Paul Yock is the Martha Meier Weiland Professor of Medicine and founding co-chair of Stanford’s Department of Bioengineering, with courtesy appointments in the Graduate School of Business and the Department of Mechanical Engineering. He is also founder and director of the Stanford Byers Center for Biodesign.
Yock began his faculty career as an interventional cardiologist at the University of California, San Francisco, before moving to Stanford in 1994.
Yock is internationally known for his work in inventing, developing, and testing new devices, including the Rapid Exchange™ stenting and balloon angioplasty system, which is now the primary system in use worldwide. He also invented the fundamental approach to intravascular ultrasound imaging and founded Cardiovascular Imaging Systems (CVIS), later acquired by Boston Scientific.

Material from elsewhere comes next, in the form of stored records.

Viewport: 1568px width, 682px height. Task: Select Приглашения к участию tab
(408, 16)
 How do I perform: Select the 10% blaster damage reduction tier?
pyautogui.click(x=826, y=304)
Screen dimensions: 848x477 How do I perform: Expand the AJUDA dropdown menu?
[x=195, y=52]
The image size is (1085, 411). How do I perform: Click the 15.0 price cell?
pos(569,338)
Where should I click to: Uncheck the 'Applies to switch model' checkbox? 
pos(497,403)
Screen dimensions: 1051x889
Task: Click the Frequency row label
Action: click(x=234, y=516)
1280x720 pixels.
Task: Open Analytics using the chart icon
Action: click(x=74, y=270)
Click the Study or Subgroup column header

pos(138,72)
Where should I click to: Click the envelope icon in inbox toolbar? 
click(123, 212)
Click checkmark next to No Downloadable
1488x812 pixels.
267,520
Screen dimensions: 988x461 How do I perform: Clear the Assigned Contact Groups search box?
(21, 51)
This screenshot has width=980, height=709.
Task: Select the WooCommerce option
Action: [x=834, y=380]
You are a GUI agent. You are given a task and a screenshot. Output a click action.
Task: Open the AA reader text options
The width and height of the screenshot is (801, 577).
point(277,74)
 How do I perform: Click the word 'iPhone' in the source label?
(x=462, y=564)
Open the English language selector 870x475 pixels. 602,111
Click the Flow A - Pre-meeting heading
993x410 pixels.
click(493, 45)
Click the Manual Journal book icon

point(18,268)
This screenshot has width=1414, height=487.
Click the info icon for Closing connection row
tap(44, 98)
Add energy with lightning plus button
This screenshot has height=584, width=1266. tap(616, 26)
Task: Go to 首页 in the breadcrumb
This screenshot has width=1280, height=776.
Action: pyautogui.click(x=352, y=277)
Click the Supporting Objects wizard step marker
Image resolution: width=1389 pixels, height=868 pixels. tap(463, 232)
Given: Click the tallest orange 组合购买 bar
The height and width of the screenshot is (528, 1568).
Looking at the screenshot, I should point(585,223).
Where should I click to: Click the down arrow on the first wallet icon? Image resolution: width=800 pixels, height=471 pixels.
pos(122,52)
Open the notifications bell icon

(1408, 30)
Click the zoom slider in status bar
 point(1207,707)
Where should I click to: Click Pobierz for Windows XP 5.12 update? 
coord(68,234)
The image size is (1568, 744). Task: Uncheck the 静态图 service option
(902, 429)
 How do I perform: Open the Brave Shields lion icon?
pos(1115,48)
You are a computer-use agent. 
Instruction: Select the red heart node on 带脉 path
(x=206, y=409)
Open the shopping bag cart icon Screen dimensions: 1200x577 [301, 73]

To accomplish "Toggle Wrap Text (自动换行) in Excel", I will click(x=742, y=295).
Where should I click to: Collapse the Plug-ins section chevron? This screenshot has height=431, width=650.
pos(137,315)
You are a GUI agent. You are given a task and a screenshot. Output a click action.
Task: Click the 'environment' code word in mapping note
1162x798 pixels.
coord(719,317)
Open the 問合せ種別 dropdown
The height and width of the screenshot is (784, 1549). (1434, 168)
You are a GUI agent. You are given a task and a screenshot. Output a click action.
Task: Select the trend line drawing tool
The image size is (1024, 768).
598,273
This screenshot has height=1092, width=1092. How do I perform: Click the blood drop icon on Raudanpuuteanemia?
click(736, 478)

Recent honors include the Transcatheter Therapeutics (TCT) Career Achievement Award, the American College of Cardiology Distinguished Scientist Award, and the National Academy of Engineering’s 2018 Bernard M. Gordon Prize for Innovation in Engineering and Technology Education.
He has more than fifty U.S. patents, and has authored more than 300 peer-reviewed publications, chapters, and editorials; and two textbooks.
After completing his undergraduate studies in chemistry and philosophy at Amherst College, and graduate studies in philosophy and physiology at Oxford, Yock received his M.D. from Harvard Medical School. He completed his internship and residency training at the University of California, San Francisco Medical Center; and a fellowship in cardiology at the Stanford University Medical Center.